■ About this exercise
Return every entry below without altering a word.

(Stored items from a collection)
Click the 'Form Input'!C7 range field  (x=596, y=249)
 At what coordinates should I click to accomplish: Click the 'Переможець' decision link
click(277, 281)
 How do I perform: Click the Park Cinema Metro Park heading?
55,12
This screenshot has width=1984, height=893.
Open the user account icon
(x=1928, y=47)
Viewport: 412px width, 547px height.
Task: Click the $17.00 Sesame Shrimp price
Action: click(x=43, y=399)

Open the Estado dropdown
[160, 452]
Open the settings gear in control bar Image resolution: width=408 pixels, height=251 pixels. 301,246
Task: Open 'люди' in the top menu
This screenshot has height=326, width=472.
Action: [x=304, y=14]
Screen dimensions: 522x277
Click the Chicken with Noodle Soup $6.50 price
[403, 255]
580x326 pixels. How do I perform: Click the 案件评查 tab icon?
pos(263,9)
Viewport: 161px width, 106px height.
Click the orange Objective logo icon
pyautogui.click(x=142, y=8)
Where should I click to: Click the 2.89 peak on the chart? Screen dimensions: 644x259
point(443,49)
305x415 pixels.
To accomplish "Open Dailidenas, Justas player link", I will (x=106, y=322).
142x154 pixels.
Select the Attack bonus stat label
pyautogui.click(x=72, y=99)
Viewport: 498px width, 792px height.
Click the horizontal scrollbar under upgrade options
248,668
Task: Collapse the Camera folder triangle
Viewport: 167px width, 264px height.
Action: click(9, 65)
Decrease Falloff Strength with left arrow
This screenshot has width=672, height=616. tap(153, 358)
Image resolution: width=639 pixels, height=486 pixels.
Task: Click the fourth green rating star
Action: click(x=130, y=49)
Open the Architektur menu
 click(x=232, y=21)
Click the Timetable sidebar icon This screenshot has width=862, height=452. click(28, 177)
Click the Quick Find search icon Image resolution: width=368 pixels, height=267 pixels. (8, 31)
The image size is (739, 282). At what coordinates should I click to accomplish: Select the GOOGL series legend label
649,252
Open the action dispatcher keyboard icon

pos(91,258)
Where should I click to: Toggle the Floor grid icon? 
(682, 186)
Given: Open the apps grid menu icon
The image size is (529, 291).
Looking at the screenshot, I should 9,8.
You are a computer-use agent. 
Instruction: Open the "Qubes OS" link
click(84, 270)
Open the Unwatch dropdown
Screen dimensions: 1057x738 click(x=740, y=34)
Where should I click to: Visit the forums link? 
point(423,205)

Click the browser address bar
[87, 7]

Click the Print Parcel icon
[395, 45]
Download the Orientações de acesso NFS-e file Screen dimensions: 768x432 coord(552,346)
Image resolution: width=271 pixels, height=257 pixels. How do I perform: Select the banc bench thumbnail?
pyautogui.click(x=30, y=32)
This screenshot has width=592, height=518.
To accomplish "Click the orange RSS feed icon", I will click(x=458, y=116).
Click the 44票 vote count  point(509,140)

■ Output below
Click the 'Form Input'!C7 range field  (x=596, y=249)
 At what coordinates should I click to accomplish: Click the 'Переможець' decision link
click(277, 281)
 How do I perform: Click the Park Cinema Metro Park heading?
55,12
This screenshot has width=1984, height=893.
Open the user account icon
(x=1928, y=47)
Viewport: 412px width, 547px height.
Task: Click the $17.00 Sesame Shrimp price
Action: click(x=43, y=399)

Open the Estado dropdown
[160, 452]
Open the settings gear in control bar Image resolution: width=408 pixels, height=251 pixels. 301,246
Task: Open 'люди' in the top menu
This screenshot has height=326, width=472.
Action: [x=304, y=14]
Screen dimensions: 522x277
Click the Chicken with Noodle Soup $6.50 price
[403, 255]
580x326 pixels. How do I perform: Click the 案件评查 tab icon?
pos(263,9)
Viewport: 161px width, 106px height.
Click the orange Objective logo icon
pyautogui.click(x=142, y=8)
Where should I click to: Click the 2.89 peak on the chart? Screen dimensions: 644x259
point(443,49)
305x415 pixels.
To accomplish "Open Dailidenas, Justas player link", I will (x=106, y=322).
142x154 pixels.
Select the Attack bonus stat label
pyautogui.click(x=72, y=99)
Viewport: 498px width, 792px height.
Click the horizontal scrollbar under upgrade options
248,668
Task: Collapse the Camera folder triangle
Viewport: 167px width, 264px height.
Action: click(9, 65)
Decrease Falloff Strength with left arrow
This screenshot has width=672, height=616. tap(153, 358)
Image resolution: width=639 pixels, height=486 pixels.
Task: Click the fourth green rating star
Action: click(x=130, y=49)
Open the Architektur menu
 click(x=232, y=21)
Click the Timetable sidebar icon This screenshot has width=862, height=452. click(28, 177)
Click the Quick Find search icon Image resolution: width=368 pixels, height=267 pixels. (8, 31)
The image size is (739, 282). At what coordinates should I click to accomplish: Select the GOOGL series legend label
649,252
Open the action dispatcher keyboard icon

pos(91,258)
Where should I click to: Toggle the Floor grid icon? 
(682, 186)
Given: Open the apps grid menu icon
The image size is (529, 291).
Looking at the screenshot, I should 9,8.
You are a computer-use agent. 
Instruction: Open the "Qubes OS" link
click(84, 270)
Open the Unwatch dropdown
Screen dimensions: 1057x738 click(x=740, y=34)
Where should I click to: Visit the forums link? 
point(423,205)

Click the browser address bar
[87, 7]

Click the Print Parcel icon
[395, 45]
Download the Orientações de acesso NFS-e file Screen dimensions: 768x432 coord(552,346)
Image resolution: width=271 pixels, height=257 pixels. How do I perform: Select the banc bench thumbnail?
pyautogui.click(x=30, y=32)
This screenshot has width=592, height=518.
To accomplish "Click the orange RSS feed icon", I will click(x=458, y=116).
Click the 44票 vote count  point(509,140)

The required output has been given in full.